DATA EXTRACT:
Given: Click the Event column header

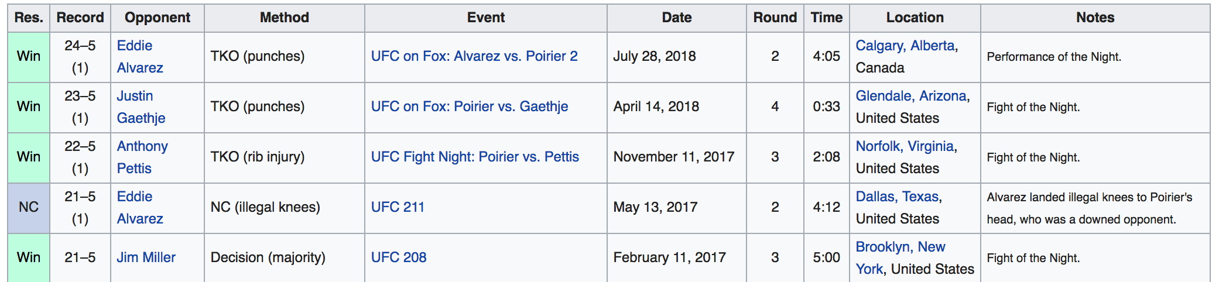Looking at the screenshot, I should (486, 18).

---

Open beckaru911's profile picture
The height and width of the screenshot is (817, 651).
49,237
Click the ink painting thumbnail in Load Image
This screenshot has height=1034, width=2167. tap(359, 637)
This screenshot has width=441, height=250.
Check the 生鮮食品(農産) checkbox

WHAT TO WORK ON: An exact copy of the lines above, from the one containing "This screenshot has width=441, height=250." down to the one containing "Check the 生鮮食品(農産) checkbox" and including both, is the whole answer; retype it and nothing else.

ANSWER FOR THE TASK:
This screenshot has width=441, height=250.
Check the 生鮮食品(農産) checkbox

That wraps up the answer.